I've seen Dino and Friends treated the same way, but largely adults are on these forums, and we are not the target of these items. I have no doubt my kids will love Dino, they have been to many dinosaur exhibits and find them amazing.
Also, marketing challenges within online communities is not difficult. Companies do not "surf" fan websites, they use spiders and other techniques to target and extract specific phrasing through quite powerful algorithmic equations to locate the information needed to increase product sales. Surf the sites, no. Easily gain specific information to help maximize profitability, quite simply and not very time consuming at all. The reason Kmarts and Sears stores are closing in the U.S., but Walmarts and Targets thrive, is because the first two stores do not use these resources to their benefit, the second two specialize in understanding intimate location marketing. Side note, I teach online writing now, but cut my teeth within marketing and market research.

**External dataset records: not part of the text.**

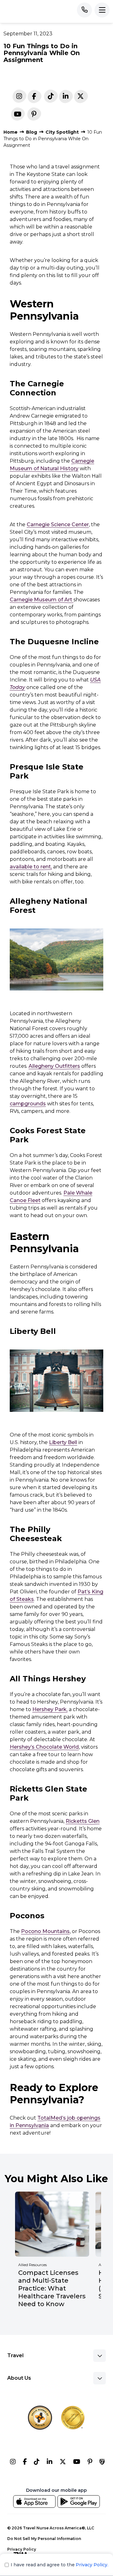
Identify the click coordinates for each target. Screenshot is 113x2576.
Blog (31, 132)
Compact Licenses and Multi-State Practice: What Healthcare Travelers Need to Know (52, 2288)
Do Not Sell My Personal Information (44, 2538)
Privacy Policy (21, 2549)
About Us (19, 2378)
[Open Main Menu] (102, 10)
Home (10, 132)
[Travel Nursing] (63, 2463)
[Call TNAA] (84, 10)
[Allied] (13, 2463)
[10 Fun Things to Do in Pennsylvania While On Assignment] (65, 97)
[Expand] (99, 2355)
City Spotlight (62, 132)
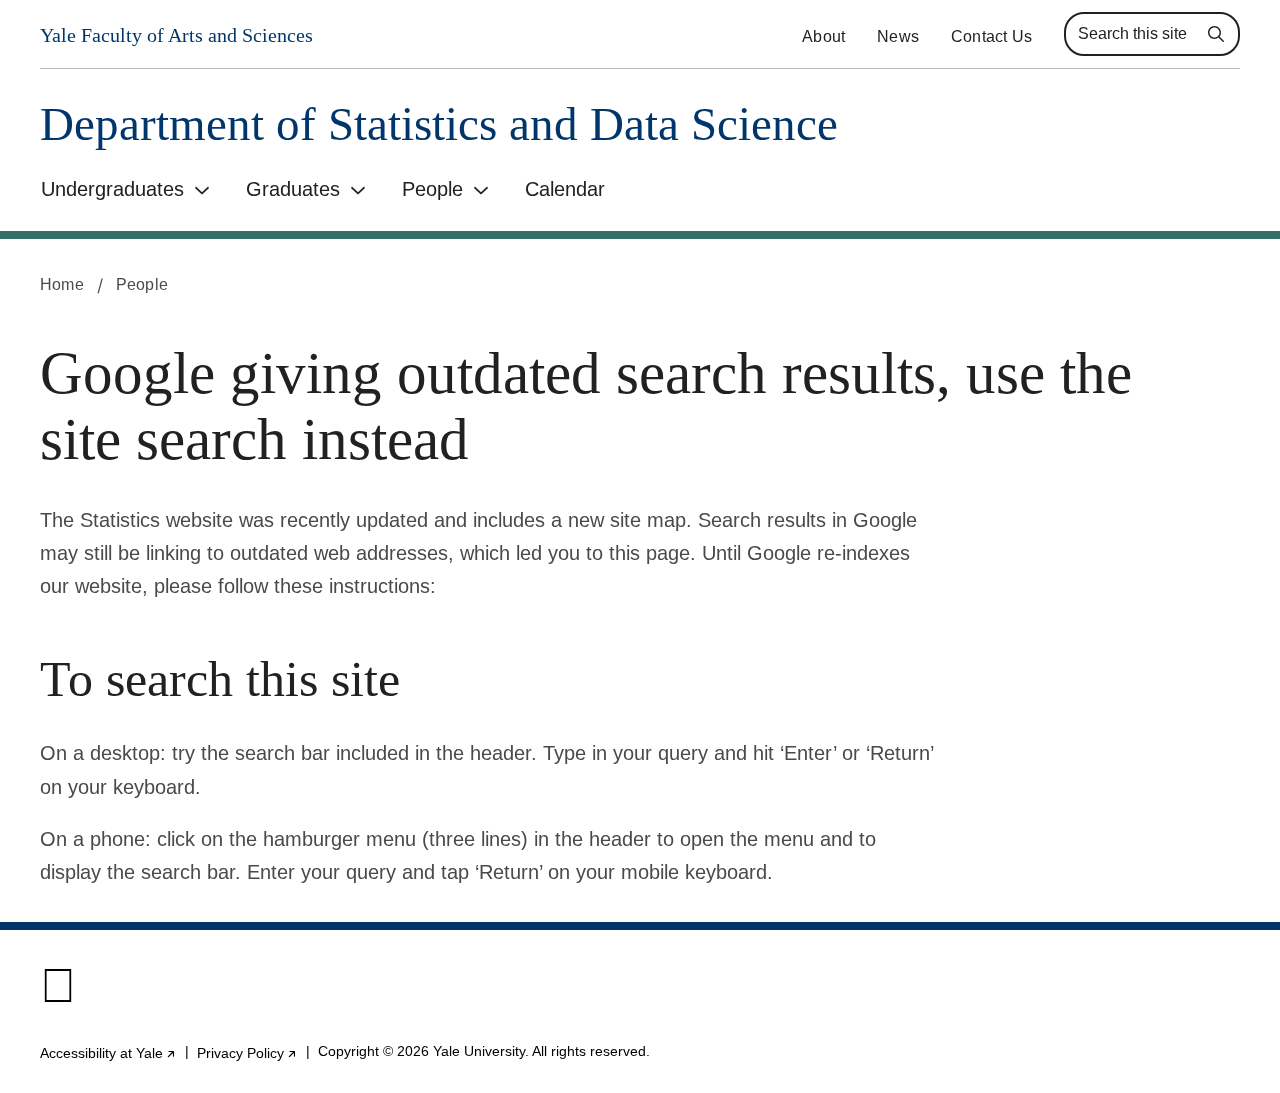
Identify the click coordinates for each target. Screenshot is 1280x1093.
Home (62, 284)
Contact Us (991, 36)
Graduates (293, 189)
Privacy (247, 1053)
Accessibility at (108, 1053)
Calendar (565, 189)
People (432, 189)
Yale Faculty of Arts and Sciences (176, 35)
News (898, 36)
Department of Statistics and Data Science (439, 124)
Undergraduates (112, 189)
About (823, 36)
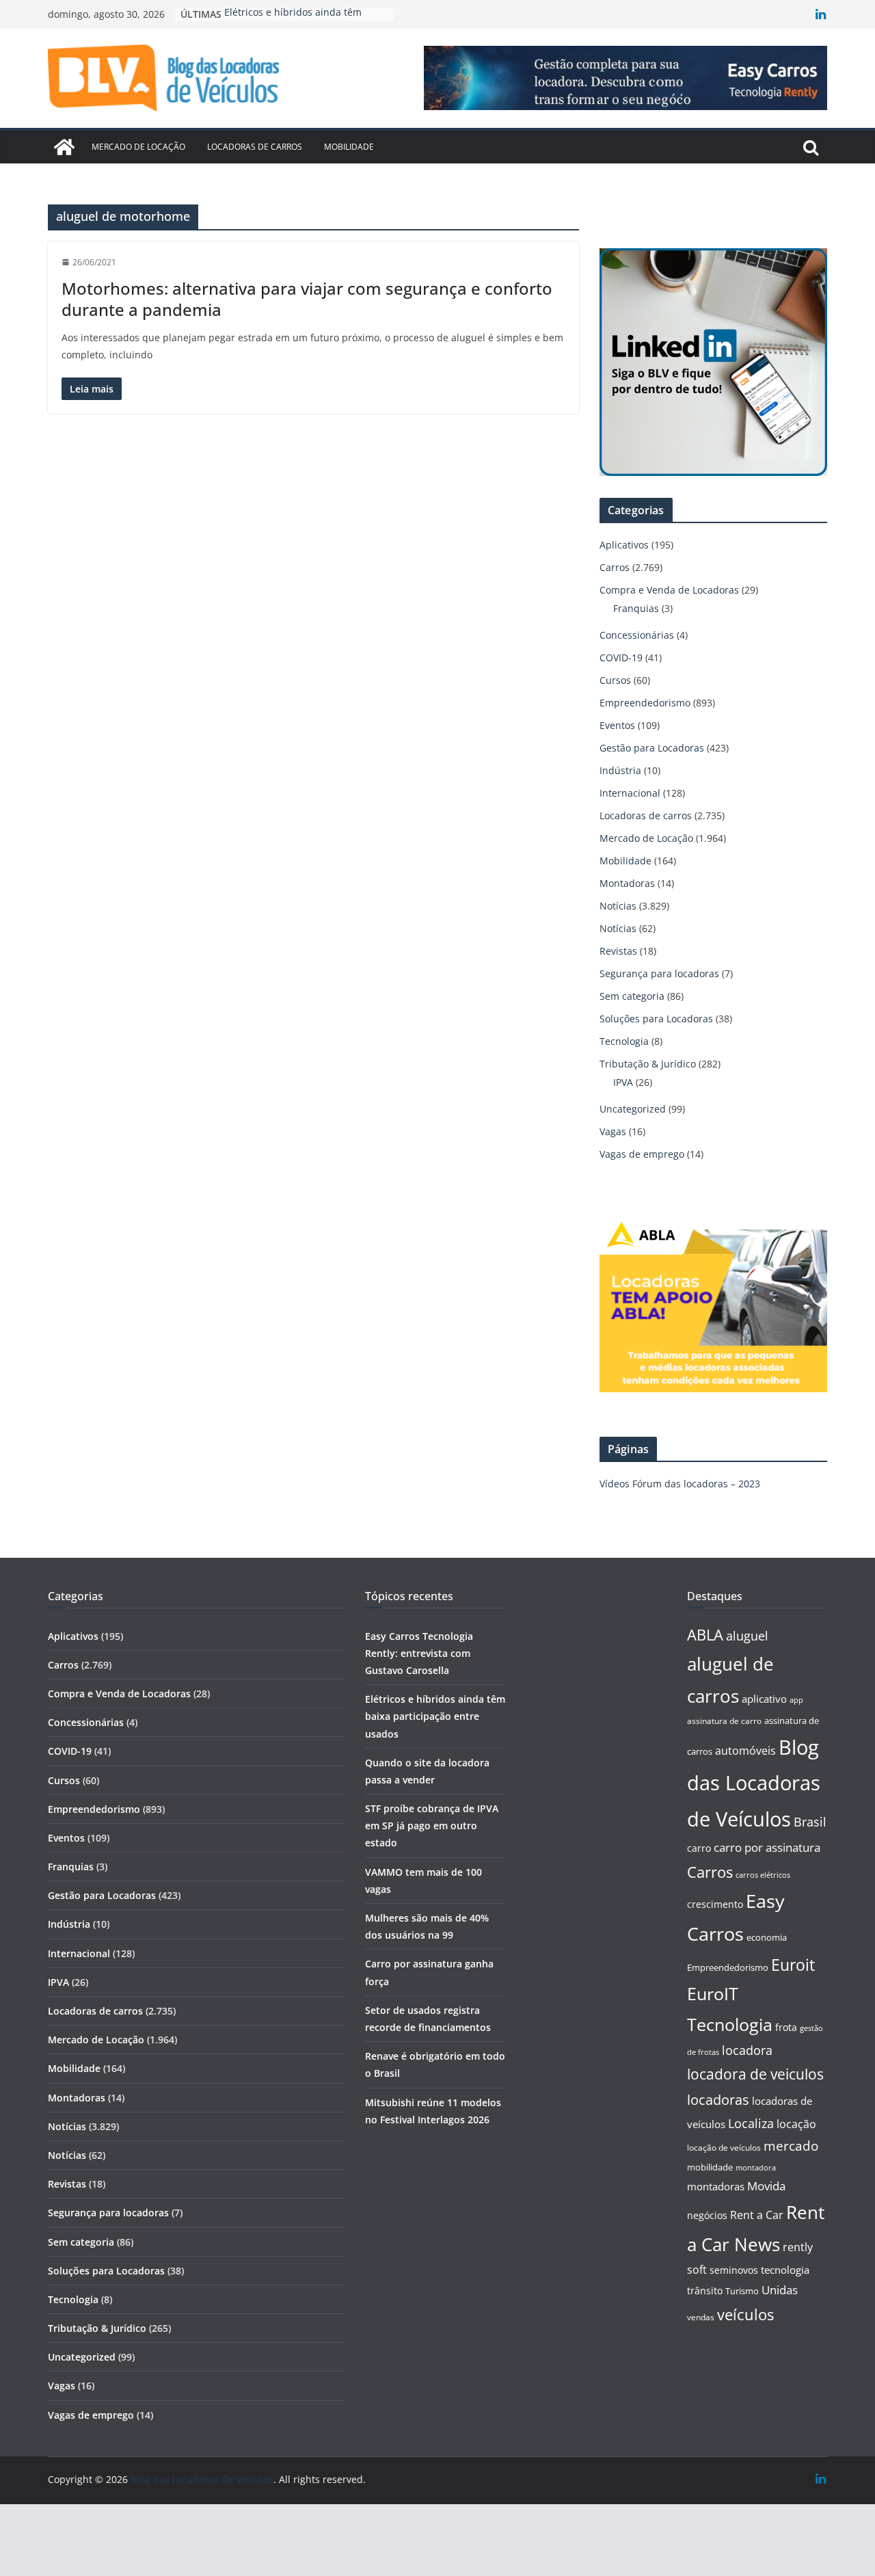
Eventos (617, 725)
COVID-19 (621, 657)
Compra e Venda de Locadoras (669, 589)
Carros (615, 567)
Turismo (742, 2291)
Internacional (630, 792)
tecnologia (785, 2269)
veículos (745, 2314)
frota (786, 2027)
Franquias (636, 608)
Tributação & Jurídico (648, 1063)
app (796, 1700)
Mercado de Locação (138, 146)
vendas (700, 2317)
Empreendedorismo (645, 702)
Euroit (793, 1965)
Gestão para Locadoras (652, 747)
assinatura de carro (724, 1721)
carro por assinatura (767, 1847)
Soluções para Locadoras (656, 1018)
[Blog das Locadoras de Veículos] (64, 147)
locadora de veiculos (755, 2074)
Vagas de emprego (642, 1153)
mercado (791, 2146)
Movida (766, 2186)
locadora (747, 2050)
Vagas (613, 1131)
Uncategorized (633, 1108)
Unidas (780, 2290)
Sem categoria (632, 996)
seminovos (734, 2269)
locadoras (718, 2099)
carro (699, 1848)
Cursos (615, 680)
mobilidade (710, 2167)
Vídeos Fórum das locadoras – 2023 (680, 1483)
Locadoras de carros (254, 146)
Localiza (751, 2123)
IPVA (623, 1082)
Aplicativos (624, 544)
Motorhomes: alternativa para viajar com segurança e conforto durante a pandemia (307, 299)
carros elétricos (763, 1875)
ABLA (705, 1635)
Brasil (810, 1822)
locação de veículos (724, 2147)
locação (796, 2124)
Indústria (620, 770)
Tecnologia (624, 1041)
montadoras (715, 2186)
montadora (756, 2167)
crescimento (715, 1904)
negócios (707, 2215)
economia (766, 1937)
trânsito (705, 2290)
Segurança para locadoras (659, 973)
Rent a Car (756, 2214)
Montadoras (627, 883)
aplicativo (764, 1698)
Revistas (618, 950)
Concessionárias (637, 634)
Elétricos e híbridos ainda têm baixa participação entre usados (435, 1716)
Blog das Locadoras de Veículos (753, 1783)
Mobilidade (349, 146)
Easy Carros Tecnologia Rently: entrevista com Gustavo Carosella (419, 1653)
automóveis (745, 1750)
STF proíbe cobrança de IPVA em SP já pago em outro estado (431, 1825)
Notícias (618, 905)
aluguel (747, 1635)
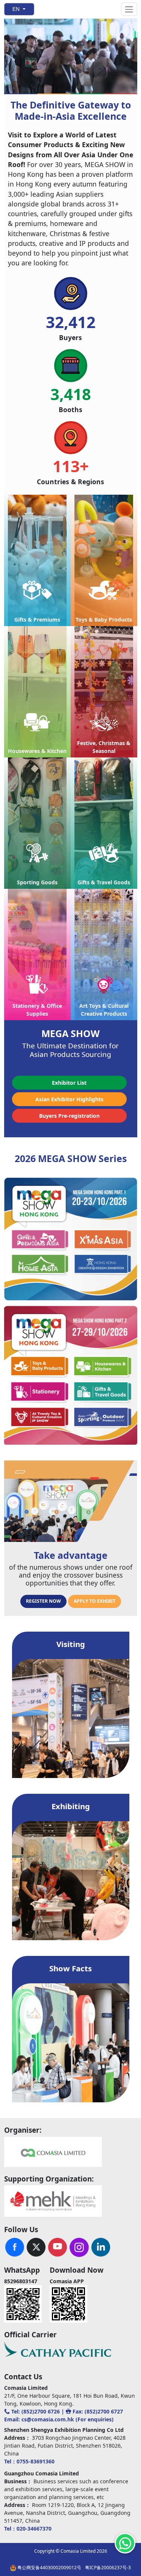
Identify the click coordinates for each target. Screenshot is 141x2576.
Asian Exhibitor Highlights (69, 1099)
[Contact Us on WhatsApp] (125, 2543)
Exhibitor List (69, 1082)
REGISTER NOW (43, 1601)
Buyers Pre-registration (69, 1115)
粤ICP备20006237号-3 (108, 2567)
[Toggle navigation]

I agree that AFOlers are important as advocates, but our information within these sites is free marketing outside of our offline presence.
Also, many adults are buying sets for their children, and so they still need to appeal to adults. I bet that AFOLs give an insight into much more than the 5%.
I did read a report a few years ago that claimed that AFOLs accounted for around 12% of their (IIRC) "return business", which I assume was meant as a measure of customer brand loyalty.
Edit: It's also worth noting that there are lots of AFOLs out there who are not set collectors; I know of quite a few AFOLs in my LUG who claim they haven't bought any new sets at retail for years; they get all their bricks from Bricklink, trading with other AFOLs, etc.
And I"m just one person. Multiply this same scenario by all the other AFOL's doing the same thing.
Everytime I see a documentary on LEGO, they are always saying that their product is, of course, aimed at kids. However, it's always mentioned that, when LEGO was sinking on the early 90's, it was the AFOLs that kinda gave steam to the company, by modifying Mindstorms NXT software, and giving better building ideas to TLG, then TLG started to give importance to MOCs and things like that. It's an assumption, but to me it's rather obvious that the Modulars have spawned from MOCs. Look at the boxes these days: They are always 16+. That's not aimed at kids.
Even the LOTR sets coming in 2012 cannot be considered aimed at kids only. It was said here at these forums that LOTR has most of its fan base in adults, so why release a product like that? Wouldn't be better for LEGO to stay with Disney movies and Super Heroes only when talking about licensing?
And with more and more sets like that in the shelves that appeal to us, I believe they do listen and they do monitor what AFOLs would like to see made of LEGO.
I side with @krklink on this one. We are more to the 25% than 5%. Imagine they are ranking our purchases by the sets aimed at us alone: VW Camper, London Bridge, Etc. If those sets represent 5% of LEGO sales worldwide, we represent a lot more than that.
The cashiers ALWAYS ask me "Who is this for today?" when I check out. It's not apparent, but maybe there is a button they press on the register or a tick-sheet they keep under the counter.
Also, whenever you take a survey, it asks who you buy products for. I believe they may have also asked when I created my online VIP account.
Once the fact that I purchase for myself is somehow "linked" to my VIP account, LEGO has an exact number for LEGO Direct sales.
I also tend to believe that the number is more than 5%... but I will say that tens of millions of $10-30 sets that Walmart/Target sell each year add up pretty quickly.
I've watched it, I believe it... The amount of money that parents drop on kids these days is far more than our parents spent on us. I wanted that GI Joe aircraft carrier when I was a kid, but only one kid I knew ever had one, and his dad was a lawyer with piles of money, no one else got such a thing. Today, parents will drop $400 on a Death Star just as far as they'll drop $600 on an iPad.